▸ Supplied material
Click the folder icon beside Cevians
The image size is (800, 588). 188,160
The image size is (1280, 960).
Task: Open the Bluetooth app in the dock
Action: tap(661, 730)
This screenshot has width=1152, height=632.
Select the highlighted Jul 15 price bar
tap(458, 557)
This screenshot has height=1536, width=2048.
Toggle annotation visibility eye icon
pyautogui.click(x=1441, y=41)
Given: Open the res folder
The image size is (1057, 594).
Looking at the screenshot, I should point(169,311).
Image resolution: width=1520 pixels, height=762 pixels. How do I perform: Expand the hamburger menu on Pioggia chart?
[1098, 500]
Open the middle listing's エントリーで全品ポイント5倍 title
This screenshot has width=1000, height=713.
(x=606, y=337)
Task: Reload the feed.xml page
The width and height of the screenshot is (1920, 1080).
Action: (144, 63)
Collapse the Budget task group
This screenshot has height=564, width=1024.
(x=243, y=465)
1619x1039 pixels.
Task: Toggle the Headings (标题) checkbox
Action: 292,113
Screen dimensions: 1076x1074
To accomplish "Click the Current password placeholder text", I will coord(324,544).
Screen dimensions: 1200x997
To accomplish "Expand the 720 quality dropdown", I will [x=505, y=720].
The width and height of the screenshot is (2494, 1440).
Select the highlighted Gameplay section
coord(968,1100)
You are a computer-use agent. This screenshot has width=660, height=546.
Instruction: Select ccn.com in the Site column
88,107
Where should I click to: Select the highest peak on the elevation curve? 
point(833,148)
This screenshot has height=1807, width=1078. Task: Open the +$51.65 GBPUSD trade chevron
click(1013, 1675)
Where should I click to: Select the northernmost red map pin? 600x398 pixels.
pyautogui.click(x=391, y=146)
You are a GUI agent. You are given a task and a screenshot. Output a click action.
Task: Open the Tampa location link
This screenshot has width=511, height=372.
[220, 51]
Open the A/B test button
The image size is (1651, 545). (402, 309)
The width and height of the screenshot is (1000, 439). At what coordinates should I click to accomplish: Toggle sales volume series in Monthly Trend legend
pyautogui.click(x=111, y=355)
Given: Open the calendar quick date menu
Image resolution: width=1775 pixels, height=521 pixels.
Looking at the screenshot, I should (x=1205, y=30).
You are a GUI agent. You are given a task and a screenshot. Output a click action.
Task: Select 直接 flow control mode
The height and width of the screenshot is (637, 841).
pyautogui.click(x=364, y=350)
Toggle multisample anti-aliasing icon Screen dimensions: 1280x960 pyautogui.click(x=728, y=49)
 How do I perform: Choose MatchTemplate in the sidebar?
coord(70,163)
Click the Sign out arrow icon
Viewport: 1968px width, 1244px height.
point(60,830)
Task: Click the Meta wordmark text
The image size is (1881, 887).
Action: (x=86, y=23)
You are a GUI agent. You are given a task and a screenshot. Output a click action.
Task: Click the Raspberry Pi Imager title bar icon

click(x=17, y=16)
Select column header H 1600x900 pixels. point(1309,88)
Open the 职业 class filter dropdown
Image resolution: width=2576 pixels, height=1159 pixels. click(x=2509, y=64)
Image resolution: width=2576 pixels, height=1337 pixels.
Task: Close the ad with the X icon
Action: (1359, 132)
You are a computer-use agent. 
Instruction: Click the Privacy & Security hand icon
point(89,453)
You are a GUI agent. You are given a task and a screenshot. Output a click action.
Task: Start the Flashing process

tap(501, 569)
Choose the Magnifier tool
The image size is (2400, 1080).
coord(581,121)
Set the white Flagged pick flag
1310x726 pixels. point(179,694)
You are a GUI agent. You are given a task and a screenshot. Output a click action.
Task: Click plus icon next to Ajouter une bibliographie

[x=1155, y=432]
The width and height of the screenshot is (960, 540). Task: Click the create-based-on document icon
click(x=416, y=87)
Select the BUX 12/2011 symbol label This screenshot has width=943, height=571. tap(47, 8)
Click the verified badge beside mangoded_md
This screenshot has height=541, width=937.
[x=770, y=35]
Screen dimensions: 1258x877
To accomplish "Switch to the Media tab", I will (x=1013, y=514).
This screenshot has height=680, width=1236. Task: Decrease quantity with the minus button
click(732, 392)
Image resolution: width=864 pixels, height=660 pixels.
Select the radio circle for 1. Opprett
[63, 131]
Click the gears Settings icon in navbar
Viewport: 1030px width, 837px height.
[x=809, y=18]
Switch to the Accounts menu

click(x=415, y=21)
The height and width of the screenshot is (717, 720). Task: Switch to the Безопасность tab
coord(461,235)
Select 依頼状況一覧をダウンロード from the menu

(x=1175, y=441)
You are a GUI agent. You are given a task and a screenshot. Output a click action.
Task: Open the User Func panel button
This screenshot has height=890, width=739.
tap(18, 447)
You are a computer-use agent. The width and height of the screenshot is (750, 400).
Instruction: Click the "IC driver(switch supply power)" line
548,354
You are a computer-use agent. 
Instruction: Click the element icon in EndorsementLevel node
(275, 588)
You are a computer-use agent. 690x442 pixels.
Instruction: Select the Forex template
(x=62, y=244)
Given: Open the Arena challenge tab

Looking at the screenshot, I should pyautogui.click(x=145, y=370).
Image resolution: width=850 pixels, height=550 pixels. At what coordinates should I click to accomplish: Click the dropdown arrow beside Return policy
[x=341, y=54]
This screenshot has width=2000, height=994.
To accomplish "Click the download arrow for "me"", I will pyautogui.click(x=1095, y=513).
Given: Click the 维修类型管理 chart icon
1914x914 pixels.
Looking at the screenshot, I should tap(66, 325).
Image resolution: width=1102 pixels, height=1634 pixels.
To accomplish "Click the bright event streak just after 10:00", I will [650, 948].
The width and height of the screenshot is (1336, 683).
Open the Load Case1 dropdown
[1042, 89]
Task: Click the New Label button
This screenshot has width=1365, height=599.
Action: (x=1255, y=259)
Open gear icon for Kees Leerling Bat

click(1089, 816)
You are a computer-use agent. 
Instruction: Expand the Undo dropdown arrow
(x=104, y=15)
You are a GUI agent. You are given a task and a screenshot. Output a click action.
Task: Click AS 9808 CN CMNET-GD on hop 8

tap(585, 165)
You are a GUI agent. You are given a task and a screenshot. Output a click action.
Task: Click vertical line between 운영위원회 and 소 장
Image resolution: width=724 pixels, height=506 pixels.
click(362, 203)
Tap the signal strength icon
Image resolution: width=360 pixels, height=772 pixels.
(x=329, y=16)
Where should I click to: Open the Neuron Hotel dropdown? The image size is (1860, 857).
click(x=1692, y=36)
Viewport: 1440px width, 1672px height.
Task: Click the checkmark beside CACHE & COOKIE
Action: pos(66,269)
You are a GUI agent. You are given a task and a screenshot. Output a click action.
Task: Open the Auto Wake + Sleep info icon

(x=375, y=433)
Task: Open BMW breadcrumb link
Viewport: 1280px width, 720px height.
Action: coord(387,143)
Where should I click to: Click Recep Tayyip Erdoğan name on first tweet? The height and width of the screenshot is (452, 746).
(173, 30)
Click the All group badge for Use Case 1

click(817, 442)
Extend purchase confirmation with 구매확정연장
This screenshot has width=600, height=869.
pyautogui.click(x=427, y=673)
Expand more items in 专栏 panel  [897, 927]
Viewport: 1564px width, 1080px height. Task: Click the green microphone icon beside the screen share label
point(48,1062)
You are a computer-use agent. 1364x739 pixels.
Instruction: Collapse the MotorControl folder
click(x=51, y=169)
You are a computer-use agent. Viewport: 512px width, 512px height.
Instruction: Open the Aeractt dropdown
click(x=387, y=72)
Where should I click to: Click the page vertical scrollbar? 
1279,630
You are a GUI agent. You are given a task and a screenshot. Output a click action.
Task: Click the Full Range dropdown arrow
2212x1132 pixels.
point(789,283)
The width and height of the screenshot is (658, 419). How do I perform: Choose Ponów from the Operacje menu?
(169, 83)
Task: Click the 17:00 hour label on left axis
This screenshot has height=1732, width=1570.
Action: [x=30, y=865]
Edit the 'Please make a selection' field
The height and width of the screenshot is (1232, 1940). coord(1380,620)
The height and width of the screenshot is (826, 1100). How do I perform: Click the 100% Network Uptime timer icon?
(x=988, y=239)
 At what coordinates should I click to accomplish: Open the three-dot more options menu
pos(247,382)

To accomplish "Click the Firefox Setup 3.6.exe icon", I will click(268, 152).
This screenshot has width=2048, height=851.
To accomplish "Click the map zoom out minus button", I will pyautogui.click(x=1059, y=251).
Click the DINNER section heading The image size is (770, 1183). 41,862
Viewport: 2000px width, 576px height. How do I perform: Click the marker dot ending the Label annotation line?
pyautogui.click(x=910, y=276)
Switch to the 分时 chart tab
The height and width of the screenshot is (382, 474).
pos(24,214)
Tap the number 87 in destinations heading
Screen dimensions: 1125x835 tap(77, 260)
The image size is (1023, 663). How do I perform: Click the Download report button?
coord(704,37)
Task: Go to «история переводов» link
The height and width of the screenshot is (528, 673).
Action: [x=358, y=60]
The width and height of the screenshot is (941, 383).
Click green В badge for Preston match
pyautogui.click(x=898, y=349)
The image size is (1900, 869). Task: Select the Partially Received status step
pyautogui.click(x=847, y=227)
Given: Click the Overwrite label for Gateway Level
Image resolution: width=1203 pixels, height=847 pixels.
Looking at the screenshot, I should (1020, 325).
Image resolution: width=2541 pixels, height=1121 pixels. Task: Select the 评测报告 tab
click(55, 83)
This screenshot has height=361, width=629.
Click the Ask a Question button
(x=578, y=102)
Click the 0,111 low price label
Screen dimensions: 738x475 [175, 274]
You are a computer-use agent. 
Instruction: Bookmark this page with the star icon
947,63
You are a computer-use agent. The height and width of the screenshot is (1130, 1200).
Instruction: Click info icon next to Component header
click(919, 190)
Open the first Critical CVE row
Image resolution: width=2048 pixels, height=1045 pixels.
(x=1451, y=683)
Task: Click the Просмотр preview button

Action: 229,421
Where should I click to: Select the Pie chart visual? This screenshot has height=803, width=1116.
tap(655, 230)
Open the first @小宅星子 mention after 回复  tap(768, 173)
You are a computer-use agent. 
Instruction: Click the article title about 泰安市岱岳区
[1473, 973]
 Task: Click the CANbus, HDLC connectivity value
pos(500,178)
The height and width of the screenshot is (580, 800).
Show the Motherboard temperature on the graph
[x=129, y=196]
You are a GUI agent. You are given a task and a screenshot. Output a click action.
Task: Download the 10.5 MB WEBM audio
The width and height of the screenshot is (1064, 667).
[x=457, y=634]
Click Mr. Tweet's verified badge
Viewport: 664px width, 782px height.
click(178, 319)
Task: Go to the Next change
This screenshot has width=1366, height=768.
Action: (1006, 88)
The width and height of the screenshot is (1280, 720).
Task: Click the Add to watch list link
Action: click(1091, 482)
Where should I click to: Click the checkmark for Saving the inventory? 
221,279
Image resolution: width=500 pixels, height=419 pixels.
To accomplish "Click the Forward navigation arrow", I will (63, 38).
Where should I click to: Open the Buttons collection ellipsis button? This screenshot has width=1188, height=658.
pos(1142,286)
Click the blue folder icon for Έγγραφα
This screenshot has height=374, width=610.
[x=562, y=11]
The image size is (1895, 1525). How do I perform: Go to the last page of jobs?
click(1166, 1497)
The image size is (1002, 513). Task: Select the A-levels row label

▸ Given request
Copy the listing word for word, starting at the line that contains "Where should I click to: Click Recep" and ending at the line that contains "pos(247,382)", including both of those lines.

▸ The output
Where should I click to: Click Recep Tayyip Erdoğan name on first tweet? The height and width of the screenshot is (452, 746).
(173, 30)
Click the All group badge for Use Case 1

click(817, 442)
Extend purchase confirmation with 구매확정연장
This screenshot has width=600, height=869.
pyautogui.click(x=427, y=673)
Expand more items in 专栏 panel  [897, 927]
Viewport: 1564px width, 1080px height. Task: Click the green microphone icon beside the screen share label
point(48,1062)
You are a computer-use agent. 1364x739 pixels.
Instruction: Collapse the MotorControl folder
click(x=51, y=169)
You are a computer-use agent. Viewport: 512px width, 512px height.
Instruction: Open the Aeractt dropdown
click(x=387, y=72)
Where should I click to: Click the page vertical scrollbar? 
1279,630
You are a GUI agent. You are given a task and a screenshot. Output a click action.
Task: Click the Full Range dropdown arrow
2212x1132 pixels.
point(789,283)
The width and height of the screenshot is (658, 419). How do I perform: Choose Ponów from the Operacje menu?
(169, 83)
Task: Click the 17:00 hour label on left axis
This screenshot has height=1732, width=1570.
Action: [x=30, y=865]
Edit the 'Please make a selection' field
The height and width of the screenshot is (1232, 1940). coord(1380,620)
The height and width of the screenshot is (826, 1100). How do I perform: Click the 100% Network Uptime timer icon?
(x=988, y=239)
 At what coordinates should I click to accomplish: Open the three-dot more options menu
pos(247,382)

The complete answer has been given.